An alternative way to analyze tensor fields consists in visualizing some properly selected scalar invariants using scalar field visualization techniques. In the context of diffusion tensor imaging, a popular invariant is fractional anisotropy (FA), which measures the degree to which the local diffusion tensor corresponds to a purely anisotropic diffusion in a single direction. Specifically, FA is derived from the eigenvalues according to following formula. $$\mbox{FA}\, = \,\sqrt{\frac{3}{2}}\, {\left|\mathbf{\Lambda}\,-\,\overline{\lambda}\mathbf{I}\right|}\,/\,{\left|\mathbf{\Lambda}\right|},$$ with $\mathbf{\Lambda}\, := \, \left(\lambda_1, \lambda_2, \lambda_3\right)^T$ is the column vector representation of the three eigenvalues of the diffusion tensor, $\left|\cdot\right|$ is the vector norm, $\overline{\lambda}\, := \, \frac{1}{3}\left(\lambda_1 + \lambda_2 + \lambda_3\right)$ is the average of all three eigenvalues, and $\mathbf{I} = \left( 1, 1, 1 \right)^T$.

For this third task, I am asking you to visualize through volume rendering the FA field provided in a separate file together with the hyperstreamlines that you constructed in Task 2. To design a suitable transfer function for FA, you should use the code that you wrote for this purpose in Project 3 to determine the control points of your opacity transfer function. Your color transfer function should be uniformly white.

Deliverables: Create and executable named fa_hyper[.py] that visualizes the DTI dataset through the requested combination of volume rendering of FA and fiber tracts of the diffusion tensor field. The settings of hyperstreamlines / fiber tracts must be hardcoded in your program. Similarly, the opacity transfer function must be defined explicitly in your code. Your executable will receive from the command line the names of the DTI file on one hand and of the FA dataset on the other hand.

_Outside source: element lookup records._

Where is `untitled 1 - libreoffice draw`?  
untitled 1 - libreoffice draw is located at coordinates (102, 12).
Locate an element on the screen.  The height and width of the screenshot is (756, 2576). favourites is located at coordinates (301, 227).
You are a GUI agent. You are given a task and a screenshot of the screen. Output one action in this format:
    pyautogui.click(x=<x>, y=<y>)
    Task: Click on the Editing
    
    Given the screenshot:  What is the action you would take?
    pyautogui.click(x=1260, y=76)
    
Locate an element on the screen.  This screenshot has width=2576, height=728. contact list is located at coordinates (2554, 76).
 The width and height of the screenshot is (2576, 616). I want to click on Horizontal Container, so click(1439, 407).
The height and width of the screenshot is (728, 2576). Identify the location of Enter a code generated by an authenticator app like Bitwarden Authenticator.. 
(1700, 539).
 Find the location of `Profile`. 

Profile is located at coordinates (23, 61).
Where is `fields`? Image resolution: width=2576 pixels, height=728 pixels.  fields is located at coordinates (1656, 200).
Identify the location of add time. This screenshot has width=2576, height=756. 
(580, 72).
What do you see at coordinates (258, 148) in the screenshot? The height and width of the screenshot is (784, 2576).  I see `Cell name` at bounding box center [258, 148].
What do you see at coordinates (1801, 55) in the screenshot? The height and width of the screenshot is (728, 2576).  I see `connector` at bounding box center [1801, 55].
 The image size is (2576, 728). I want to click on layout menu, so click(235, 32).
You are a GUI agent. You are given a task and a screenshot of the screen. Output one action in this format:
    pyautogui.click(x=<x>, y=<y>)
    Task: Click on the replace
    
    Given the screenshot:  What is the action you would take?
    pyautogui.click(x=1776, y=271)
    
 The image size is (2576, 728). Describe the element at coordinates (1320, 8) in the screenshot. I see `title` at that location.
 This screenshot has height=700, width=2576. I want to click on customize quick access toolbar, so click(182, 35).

> fa_hyper <dti.vtk> <fa.vtk>

Report: Describe in the report the procedure you followed to select your transfer function. Compare the results that you obtained with this method to those obtained with the hyperstreamlines alone in Task 2.

Data Sets

The data available for this project consists of a diffusion tensor MRI dataset and of the corresponding fractional anisotropy scalar dataset. This medical dataset was part of the IEEE Visualization Challenge 2010 and is courtesy of Prof. B. Terwey, Klinikum Mitte, Bremen, Germany. As mentioned previously, the data is comprised of two files: one corresponding to the diffusion tensor information and one corresponding to the fractional anisotropy. The data has been cleaned and diffusion tensor values outside of the white matter have been uniformly set to zero. Both files are of type vtkStructuredPoints with float precision. The FA dataset is also provided in unsigned short precision to facilitate its volume rendering with VTK. The resolution of the voxel grid is 128 x 128 x 72.

Modified VTK Code

As stated previously, the versions of vtkTensorGlyph and vtkHyperStreamline implemented in the current release of VTK do not support the type of visualizations that I ask you to create for this assignment. I am therefore providing you with modified implementations that address these shortcomings. To use these files in your code, you will need to copy them in the VTK source tree and recompile VTK. Fortunately, this should only require the recompilation of a small portion of the overall VTK source code.

Submission

Submit your solution for this project before Friday, November 27, 2015 before 8:00 am . Refer to the instructions below.

After logging into data.cs.purdue.edu, submit your assignment as follows:

> turnin -c cs530 -p project5 <dir_name>

where <dir_name> is the name of the directory containing all your submission material for Project 5.

Keep in mind that old submissions are overwritten by new ones whenever you execute this command. You can verify the contents of your submission by executing the following command:

> turnin -v -c cs530 -p project5

Do not forget the -v flag here, as otherwise your submission would be replaced by an empty one.